> Task goal: All entries below are to be copied precisely as they appear.

> Provided material:
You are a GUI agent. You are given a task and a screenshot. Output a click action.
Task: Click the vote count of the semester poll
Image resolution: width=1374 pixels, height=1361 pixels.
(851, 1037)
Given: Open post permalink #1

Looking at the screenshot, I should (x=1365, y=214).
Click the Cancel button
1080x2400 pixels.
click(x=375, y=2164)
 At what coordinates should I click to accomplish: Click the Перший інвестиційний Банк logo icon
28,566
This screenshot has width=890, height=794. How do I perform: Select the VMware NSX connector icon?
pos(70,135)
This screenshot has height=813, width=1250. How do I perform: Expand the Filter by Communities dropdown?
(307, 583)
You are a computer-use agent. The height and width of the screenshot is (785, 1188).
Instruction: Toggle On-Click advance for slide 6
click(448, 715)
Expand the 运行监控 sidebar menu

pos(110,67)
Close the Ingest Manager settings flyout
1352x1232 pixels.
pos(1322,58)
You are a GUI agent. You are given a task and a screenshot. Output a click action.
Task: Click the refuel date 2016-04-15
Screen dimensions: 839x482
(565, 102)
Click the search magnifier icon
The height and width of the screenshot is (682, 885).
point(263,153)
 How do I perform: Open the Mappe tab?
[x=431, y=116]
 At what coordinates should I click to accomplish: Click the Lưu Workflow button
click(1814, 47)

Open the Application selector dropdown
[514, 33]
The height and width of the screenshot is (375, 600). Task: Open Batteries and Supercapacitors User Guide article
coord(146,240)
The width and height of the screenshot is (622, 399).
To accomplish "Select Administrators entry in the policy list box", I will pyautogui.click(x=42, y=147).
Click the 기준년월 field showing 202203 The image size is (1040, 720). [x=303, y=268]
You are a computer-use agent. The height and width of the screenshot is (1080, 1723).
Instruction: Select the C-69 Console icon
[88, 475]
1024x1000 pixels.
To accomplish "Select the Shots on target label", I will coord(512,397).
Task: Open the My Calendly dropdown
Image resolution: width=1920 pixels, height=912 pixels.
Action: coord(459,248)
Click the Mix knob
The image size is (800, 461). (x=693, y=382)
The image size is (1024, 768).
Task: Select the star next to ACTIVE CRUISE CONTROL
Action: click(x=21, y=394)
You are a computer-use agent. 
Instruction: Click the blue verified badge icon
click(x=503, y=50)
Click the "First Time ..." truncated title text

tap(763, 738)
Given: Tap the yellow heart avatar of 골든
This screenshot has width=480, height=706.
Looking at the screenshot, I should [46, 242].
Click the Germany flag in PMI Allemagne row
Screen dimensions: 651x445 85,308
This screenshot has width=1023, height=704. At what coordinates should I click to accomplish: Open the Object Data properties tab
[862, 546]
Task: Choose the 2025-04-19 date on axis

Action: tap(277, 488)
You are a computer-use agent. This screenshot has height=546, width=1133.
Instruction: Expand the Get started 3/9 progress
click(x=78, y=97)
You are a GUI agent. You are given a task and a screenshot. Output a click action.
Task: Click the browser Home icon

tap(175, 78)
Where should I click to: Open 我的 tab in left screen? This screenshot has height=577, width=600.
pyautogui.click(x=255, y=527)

> Exercise response:
You are a GUI agent. You are given a task and a screenshot. Output a click action.
Task: Click the vote count of the semester poll
Image resolution: width=1374 pixels, height=1361 pixels.
(851, 1037)
Given: Open post permalink #1

Looking at the screenshot, I should (x=1365, y=214).
Click the Cancel button
1080x2400 pixels.
click(x=375, y=2164)
 At what coordinates should I click to accomplish: Click the Перший інвестиційний Банк logo icon
28,566
This screenshot has width=890, height=794. How do I perform: Select the VMware NSX connector icon?
pos(70,135)
This screenshot has height=813, width=1250. How do I perform: Expand the Filter by Communities dropdown?
(307, 583)
You are a computer-use agent. The height and width of the screenshot is (785, 1188).
Instruction: Toggle On-Click advance for slide 6
click(448, 715)
Expand the 运行监控 sidebar menu

pos(110,67)
Close the Ingest Manager settings flyout
1352x1232 pixels.
pos(1322,58)
You are a GUI agent. You are given a task and a screenshot. Output a click action.
Task: Click the refuel date 2016-04-15
Screen dimensions: 839x482
(565, 102)
Click the search magnifier icon
The height and width of the screenshot is (682, 885).
point(263,153)
 How do I perform: Open the Mappe tab?
[x=431, y=116]
 At what coordinates should I click to accomplish: Click the Lưu Workflow button
click(1814, 47)

Open the Application selector dropdown
[514, 33]
The height and width of the screenshot is (375, 600). Task: Open Batteries and Supercapacitors User Guide article
coord(146,240)
The width and height of the screenshot is (622, 399).
To accomplish "Select Administrators entry in the policy list box", I will pyautogui.click(x=42, y=147).
Click the 기준년월 field showing 202203 The image size is (1040, 720). [x=303, y=268]
You are a computer-use agent. The height and width of the screenshot is (1080, 1723).
Instruction: Select the C-69 Console icon
[88, 475]
1024x1000 pixels.
To accomplish "Select the Shots on target label", I will coord(512,397).
Task: Open the My Calendly dropdown
Image resolution: width=1920 pixels, height=912 pixels.
Action: coord(459,248)
Click the Mix knob
The image size is (800, 461). (x=693, y=382)
The image size is (1024, 768).
Task: Select the star next to ACTIVE CRUISE CONTROL
Action: click(x=21, y=394)
You are a computer-use agent. 
Instruction: Click the blue verified badge icon
click(x=503, y=50)
Click the "First Time ..." truncated title text

tap(763, 738)
Given: Tap the yellow heart avatar of 골든
This screenshot has width=480, height=706.
Looking at the screenshot, I should [46, 242].
Click the Germany flag in PMI Allemagne row
Screen dimensions: 651x445 85,308
This screenshot has width=1023, height=704. At what coordinates should I click to accomplish: Open the Object Data properties tab
[862, 546]
Task: Choose the 2025-04-19 date on axis

Action: tap(277, 488)
You are a computer-use agent. This screenshot has height=546, width=1133.
Instruction: Expand the Get started 3/9 progress
click(x=78, y=97)
You are a GUI agent. You are given a task and a screenshot. Output a click action.
Task: Click the browser Home icon

tap(175, 78)
Where should I click to: Open 我的 tab in left screen? This screenshot has height=577, width=600.
pyautogui.click(x=255, y=527)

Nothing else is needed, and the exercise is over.